Cloudflare outage should not have happened

Internet faceplant sparks a brawl: bad code or reckless rollout?

TLDR: A Cloudflare outage was traced to a sloppy database query colliding with new permissions, triggering a crash loop. Commenters are split: blame bad code and logic, or blame a global rollout done too fast, with others roasting the blog as armchair critique—because how we prevent internet meltdowns matters.

Cloudflare tripped, the internet stumbled, and the comments lit up like a holiday tree. Eduardo Bellani’s post says the company’s own root cause analysis revealed a simple database query didn’t say which database to use, so a permissions change doubled the results, fed junk into a “Bot Management” file, and launched a crash loop. His big thesis: Cloudflare is treating a logic problem like a hardware problem—replicas won’t save you if your app and database rules clash. The crowd? Split and spicy.
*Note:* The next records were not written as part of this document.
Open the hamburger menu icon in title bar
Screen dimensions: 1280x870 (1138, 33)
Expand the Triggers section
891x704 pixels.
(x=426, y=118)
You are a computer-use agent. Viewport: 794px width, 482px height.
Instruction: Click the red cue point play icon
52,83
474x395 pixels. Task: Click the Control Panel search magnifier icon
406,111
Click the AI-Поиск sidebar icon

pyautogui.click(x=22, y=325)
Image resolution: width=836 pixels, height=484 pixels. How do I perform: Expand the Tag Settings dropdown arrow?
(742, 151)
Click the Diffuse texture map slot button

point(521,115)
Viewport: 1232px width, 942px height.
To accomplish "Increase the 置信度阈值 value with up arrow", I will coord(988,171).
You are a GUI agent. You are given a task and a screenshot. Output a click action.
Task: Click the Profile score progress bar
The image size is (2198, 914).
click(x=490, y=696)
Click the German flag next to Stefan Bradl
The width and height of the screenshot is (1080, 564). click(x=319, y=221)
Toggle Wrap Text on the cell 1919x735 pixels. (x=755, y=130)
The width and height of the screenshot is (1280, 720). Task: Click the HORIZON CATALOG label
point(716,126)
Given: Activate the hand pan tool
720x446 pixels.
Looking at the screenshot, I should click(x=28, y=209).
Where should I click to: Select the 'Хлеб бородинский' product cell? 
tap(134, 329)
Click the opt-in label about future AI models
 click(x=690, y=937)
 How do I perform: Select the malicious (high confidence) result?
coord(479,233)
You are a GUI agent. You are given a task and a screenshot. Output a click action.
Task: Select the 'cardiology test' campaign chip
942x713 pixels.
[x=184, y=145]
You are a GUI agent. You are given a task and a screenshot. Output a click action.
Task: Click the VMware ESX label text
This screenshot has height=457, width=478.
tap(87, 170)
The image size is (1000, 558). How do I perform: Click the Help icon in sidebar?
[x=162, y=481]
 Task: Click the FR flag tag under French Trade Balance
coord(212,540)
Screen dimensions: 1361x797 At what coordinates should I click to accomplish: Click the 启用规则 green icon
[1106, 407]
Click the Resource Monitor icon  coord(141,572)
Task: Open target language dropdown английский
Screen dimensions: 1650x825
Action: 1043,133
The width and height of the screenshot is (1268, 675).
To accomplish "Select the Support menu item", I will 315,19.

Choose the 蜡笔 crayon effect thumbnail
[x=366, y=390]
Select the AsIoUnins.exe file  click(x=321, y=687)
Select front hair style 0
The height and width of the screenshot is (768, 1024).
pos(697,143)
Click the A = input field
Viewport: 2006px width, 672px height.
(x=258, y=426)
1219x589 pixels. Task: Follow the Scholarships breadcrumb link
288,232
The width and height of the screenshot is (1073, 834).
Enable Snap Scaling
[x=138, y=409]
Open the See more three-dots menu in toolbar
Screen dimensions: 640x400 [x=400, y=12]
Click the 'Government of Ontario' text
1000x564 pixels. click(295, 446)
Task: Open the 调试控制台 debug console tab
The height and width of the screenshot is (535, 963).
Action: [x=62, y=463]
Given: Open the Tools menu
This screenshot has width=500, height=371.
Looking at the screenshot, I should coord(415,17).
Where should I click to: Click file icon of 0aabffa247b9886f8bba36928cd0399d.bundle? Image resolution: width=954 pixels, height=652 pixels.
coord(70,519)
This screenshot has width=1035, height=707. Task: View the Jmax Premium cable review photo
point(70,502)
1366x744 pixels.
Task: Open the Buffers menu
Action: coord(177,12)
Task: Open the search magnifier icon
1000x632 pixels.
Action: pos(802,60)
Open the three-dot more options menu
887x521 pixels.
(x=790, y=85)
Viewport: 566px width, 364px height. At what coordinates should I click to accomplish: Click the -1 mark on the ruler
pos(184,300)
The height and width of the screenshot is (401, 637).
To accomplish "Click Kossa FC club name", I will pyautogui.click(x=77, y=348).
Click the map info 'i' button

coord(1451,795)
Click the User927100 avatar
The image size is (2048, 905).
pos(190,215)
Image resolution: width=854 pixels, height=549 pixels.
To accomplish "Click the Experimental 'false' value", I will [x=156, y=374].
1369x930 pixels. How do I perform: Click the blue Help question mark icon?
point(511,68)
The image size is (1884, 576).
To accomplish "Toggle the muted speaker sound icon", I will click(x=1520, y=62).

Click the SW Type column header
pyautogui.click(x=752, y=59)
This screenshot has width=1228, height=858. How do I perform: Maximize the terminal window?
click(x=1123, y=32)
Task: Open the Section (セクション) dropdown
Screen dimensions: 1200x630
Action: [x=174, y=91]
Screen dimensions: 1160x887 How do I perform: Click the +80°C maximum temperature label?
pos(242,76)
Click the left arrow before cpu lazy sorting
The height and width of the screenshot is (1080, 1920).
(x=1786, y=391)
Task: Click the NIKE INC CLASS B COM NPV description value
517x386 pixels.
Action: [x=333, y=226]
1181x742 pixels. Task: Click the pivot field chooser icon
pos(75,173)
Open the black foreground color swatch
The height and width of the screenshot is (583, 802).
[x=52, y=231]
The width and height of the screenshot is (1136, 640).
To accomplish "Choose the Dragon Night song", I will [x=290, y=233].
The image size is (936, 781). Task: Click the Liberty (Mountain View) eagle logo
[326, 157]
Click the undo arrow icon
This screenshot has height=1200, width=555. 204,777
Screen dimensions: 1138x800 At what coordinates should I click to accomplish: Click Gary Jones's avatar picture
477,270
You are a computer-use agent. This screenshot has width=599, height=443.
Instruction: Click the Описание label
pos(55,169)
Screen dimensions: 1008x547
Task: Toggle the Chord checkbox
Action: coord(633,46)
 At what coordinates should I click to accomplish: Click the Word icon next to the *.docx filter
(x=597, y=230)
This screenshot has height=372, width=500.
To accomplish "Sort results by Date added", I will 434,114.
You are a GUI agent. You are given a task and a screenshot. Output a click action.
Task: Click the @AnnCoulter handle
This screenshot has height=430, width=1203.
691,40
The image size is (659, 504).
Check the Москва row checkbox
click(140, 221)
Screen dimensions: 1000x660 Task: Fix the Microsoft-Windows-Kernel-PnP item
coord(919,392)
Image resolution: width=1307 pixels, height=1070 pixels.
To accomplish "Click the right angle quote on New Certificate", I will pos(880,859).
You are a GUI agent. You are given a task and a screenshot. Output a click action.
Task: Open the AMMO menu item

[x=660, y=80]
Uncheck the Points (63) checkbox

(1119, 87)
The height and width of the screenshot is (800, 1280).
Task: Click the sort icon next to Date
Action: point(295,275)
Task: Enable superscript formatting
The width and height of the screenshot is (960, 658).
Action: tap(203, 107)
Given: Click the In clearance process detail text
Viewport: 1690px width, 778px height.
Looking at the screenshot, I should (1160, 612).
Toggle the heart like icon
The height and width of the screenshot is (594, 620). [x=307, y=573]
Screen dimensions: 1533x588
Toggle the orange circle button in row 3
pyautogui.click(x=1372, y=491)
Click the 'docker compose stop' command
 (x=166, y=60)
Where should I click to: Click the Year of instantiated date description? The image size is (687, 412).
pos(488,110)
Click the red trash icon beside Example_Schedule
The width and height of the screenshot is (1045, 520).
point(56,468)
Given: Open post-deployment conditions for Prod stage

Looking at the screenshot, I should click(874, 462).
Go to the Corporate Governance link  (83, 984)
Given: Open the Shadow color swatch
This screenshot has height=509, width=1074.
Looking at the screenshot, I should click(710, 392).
On one side, folks like mikece framed it as “MV Dali energy”—a tiny loose wire causing a massive chain reaction, with jokes about “please don’t .unwrap() in prod” making the rounds. Another camp, led by cmckn, says the true villain wasn’t schema but speed: global, rapid deployment. In plain English—don’t flip every switch at once; roll out slowly. The meta-drama hit hard too: locknitpicker called the blog “Monday morning quarterbacking,” while vessenes warned that the “just be perfect” plan (perfect databases, no NULLs, formally checked code) costs fortunes, slows releases, and shrinks hiring pools. etchalon side-eyed the idea that a world-class team “missed a basic thing.”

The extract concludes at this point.